The day after I complained about how often Althouse has been picking the same topics to write about as I am lately, she did it again. This time, I saw that front page story about 2017 and immediately thought, 1) “Who cares?” and 2) “Boy, I’m sure glad I stopped paying 90 bucks a month for the paper version of this full-time, declining, hyper-partisan propaganda rag.” And as I started to post about how the Times deems it front page worthy to go back five years and try to prove that Russian social media “disinformation” undermined an anti-Trump demonstration that was ridiculous to begin with, something made me check Ann’s blog.
Clearly, she was genuinely ticked off by the story. Althouse doesn’t really write that much in most of her posts, but she did this time, seeing this as entirely contrived and pretty obviously another stretch to swipe at Trump (and the legitimacy of his election): after all, Times readers (and reporters) all think that he was in cahoots with Putin regardless of what the evidence says.

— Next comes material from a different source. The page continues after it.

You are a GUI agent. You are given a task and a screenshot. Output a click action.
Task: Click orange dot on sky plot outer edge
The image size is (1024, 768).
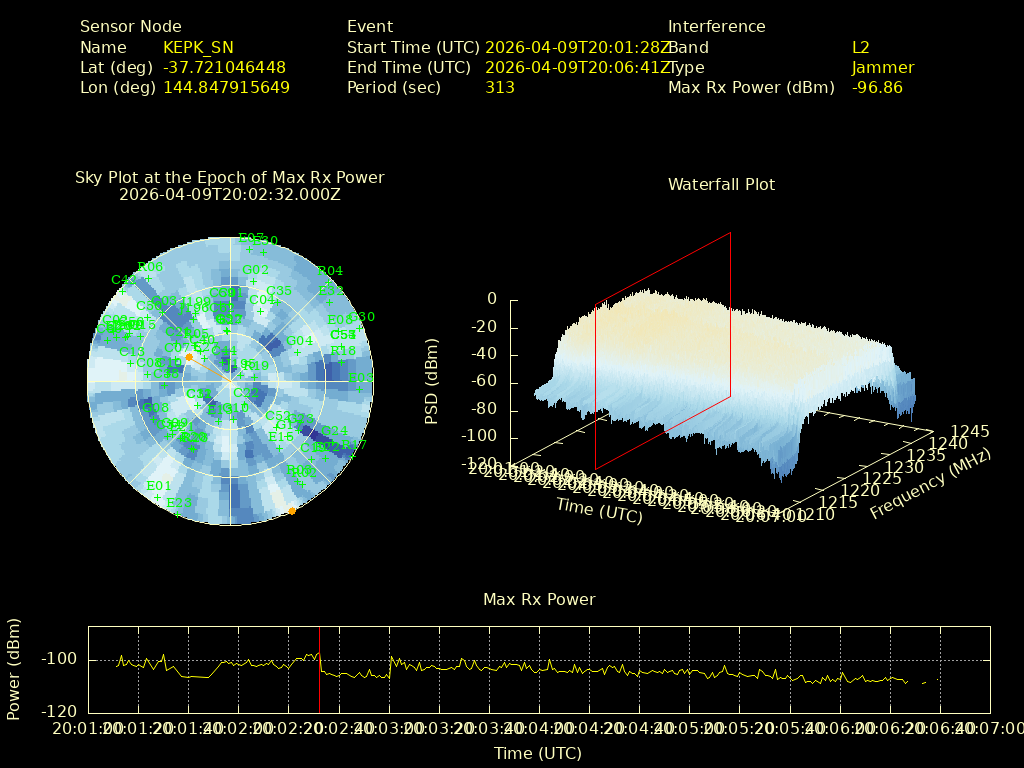292,511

Two of Ann’s points,
- “I can see that the author Ellen Barry wants to characterize the Russian speech as adding a new or different element that catches on and changes the discourse, but she’s identified nothing they’ve added that’s different from the low-level bullshit we make on our own.”
- She quotes this from near the end of the long, long article:
After the 2016 presidential election, blaming unwelcome outcomes on Russia became “the emotional way out,” said Thomas Rid, author of “Active Measures: The Secret History of Disinformation and Political Warfare.” “It’s playing a trick on you,” said Dr. Rid, a professor at Johns Hopkins University School of Advanced International Studies. “You become a useful idiot if you ignore effective info ops. But also if you talk it up by telling a story, if you make it more powerful than it is. It’s a trick.”…
and writes, “Yes! Exactly. The astute Dr. Rid is tucked away in the least likely to be read part of the article, but at least he’s quoted.”
Among the amusing comments (“That damn Putin, is there nothing he can’t do? Now he’s got women arguing with each other. ..”) was this:
“The entire purpose of that article was to get that headline posted. It’s confirming or reassuring, in case the NYT readership might be starting to waver in their belief about the true cause of Hillary’s defeat.”
I suppose it should be gratifying to see Ann, who prides herself on being “fiercely neutral,” finally, after a lot of waffling and flirting, coming to the conclusion that Trump was railroaded, that the mainstream media, especially the Times, has abandoned principled journalism for Leftist agenda-peddling, and that the Democratic Party is in the throes of total ethics rot. She could have reached this conclusion a lot earlier, perhaps, if she deigned to read Ethics Alarms as often as I read her blog, because I figured it out a long, long time ago. It wasn’t hard.